China Executes Former Banking Official for Graft
A former chairman of state-owned China Huarong Asset Management, Lai Xiaomin has been executed after being found guilty of seeking bribery payments of more than 1.79 billion yuan (US$278 million) over a ten-year period.
State media announced via Twitter that Lai’s sentence, approved by the Chinese Supreme People’s Court, was carried out on Friday.
In what has been described as “one of the country’s highest profile corruption cases” in recent years, a court in Tianjin, northern China, had on January 5 found Lai guilty and sentenced him to death for abusing his position as head of the state asset firm between 2008 and 2018 to solicit the illicit payments.
He was also convicted for the embezzlement of public funds and the lesser charge of bigamy, reportedly relating to his having engaged in more than 100 extramarital affairs, two of which yielded ‘illegitimate’ children.
“The severe treatment of Lai Xiaomin reflects the strong determination of the Central Committee with President Xi Jinping as the core to administer the part and its zero tolerance in punishing corruption,” China Huarong Asset Management reportedly said in a statement.
OCCRP previously reported that Lai had admitted in a state TV documentary that he had stashed many millions of dollars worth of bribery payments, amounting to more than three tons of paper currency, at his apartment in Beijing.
The former regulatory official was first arrested and charged in October 2018, following his dismissal from the ruling Communist Party of China shortly after the allegations against him came to light.
The party’s anti-corruption watchdog, the Central Commission for Discipline Inspection, said then in a statement that Lai’s “arbitrariness, corruption, moral decay and extravagance of life” had “seriously violat[ed] the party’s discipline, constituting a violation of the law.”

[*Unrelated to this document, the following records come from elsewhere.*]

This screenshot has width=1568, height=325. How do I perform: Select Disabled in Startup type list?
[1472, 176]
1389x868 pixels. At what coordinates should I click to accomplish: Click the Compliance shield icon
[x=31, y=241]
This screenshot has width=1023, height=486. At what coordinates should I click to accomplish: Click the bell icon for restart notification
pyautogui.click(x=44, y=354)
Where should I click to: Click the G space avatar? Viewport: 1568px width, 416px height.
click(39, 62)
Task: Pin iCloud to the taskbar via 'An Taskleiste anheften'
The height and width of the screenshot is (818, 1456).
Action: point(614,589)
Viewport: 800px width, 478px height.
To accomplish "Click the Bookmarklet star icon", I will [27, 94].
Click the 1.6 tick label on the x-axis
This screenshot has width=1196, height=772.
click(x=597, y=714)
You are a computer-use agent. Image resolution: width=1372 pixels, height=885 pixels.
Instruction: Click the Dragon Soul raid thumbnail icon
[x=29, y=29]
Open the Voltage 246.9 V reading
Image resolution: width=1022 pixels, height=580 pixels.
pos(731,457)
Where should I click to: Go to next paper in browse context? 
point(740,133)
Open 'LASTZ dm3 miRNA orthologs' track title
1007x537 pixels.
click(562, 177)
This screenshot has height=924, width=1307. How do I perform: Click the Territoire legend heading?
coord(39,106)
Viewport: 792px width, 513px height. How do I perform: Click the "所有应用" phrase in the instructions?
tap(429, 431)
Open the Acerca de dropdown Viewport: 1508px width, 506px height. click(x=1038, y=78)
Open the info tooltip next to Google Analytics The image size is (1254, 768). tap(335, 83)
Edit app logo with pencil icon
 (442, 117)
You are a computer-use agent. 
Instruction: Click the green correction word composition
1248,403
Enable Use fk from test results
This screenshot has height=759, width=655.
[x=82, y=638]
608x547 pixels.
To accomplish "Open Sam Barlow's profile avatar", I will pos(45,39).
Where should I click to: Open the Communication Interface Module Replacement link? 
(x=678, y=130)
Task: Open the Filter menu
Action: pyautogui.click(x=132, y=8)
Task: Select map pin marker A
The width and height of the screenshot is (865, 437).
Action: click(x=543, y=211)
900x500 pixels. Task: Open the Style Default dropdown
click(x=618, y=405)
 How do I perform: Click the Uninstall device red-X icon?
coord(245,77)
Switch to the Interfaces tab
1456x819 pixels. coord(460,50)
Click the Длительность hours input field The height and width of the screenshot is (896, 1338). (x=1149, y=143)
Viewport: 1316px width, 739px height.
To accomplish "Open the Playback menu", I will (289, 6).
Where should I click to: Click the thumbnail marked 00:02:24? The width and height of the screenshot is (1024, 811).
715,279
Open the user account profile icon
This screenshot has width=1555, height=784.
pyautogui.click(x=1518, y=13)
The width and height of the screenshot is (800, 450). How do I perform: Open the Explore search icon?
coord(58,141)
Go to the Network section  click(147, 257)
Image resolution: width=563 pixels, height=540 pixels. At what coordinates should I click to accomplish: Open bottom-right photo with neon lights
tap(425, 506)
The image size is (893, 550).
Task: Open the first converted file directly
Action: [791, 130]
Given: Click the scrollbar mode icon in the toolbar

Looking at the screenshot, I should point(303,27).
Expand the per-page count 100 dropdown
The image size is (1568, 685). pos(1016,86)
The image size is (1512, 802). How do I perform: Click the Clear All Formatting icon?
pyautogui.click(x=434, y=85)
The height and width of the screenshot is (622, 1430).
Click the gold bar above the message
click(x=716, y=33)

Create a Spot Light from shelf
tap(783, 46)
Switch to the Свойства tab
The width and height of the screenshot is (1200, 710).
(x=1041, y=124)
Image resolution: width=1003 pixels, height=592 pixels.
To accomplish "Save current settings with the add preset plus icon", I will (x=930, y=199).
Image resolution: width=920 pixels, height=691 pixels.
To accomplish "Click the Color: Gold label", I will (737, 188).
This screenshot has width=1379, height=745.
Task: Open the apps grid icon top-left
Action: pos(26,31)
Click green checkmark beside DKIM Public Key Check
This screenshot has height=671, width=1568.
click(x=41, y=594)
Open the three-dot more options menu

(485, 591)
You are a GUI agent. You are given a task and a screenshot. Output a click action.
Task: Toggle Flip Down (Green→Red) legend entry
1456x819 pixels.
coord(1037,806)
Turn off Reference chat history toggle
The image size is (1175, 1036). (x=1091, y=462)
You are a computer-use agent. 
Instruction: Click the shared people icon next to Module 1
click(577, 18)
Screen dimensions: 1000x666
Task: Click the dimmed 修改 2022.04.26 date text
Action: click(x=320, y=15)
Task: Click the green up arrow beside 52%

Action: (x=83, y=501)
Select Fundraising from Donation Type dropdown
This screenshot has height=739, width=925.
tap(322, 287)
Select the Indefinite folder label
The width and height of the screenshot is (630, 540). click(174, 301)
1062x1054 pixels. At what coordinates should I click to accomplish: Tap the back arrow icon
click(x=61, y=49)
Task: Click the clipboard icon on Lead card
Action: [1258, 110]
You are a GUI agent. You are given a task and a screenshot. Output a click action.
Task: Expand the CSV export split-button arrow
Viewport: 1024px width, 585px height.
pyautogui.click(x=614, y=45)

Chinese premier Xi Jinping has pursued an aggressive anti-corruption initiative since assuming leadership of the Communist Party in 2012, with many hundreds of former officials arrested and prosecuted on graft charges, according to rolling coverage of that campaign by the South China Morning Post.
While official data on China’s use of the death penalty remains a tightly-guarded state secret, Amnesty International in 2019 dubbed the Central Asian country “the world’s top executioner,” claiming that many thousands of executions are likely conducted every year for a variety of different crimes.
Human Rights Watch reportedly condemned the court’s recent decision to execute Lai, saying that “China is clearly taking a major step backwards” in respect of its already internationally-decried record on human rights.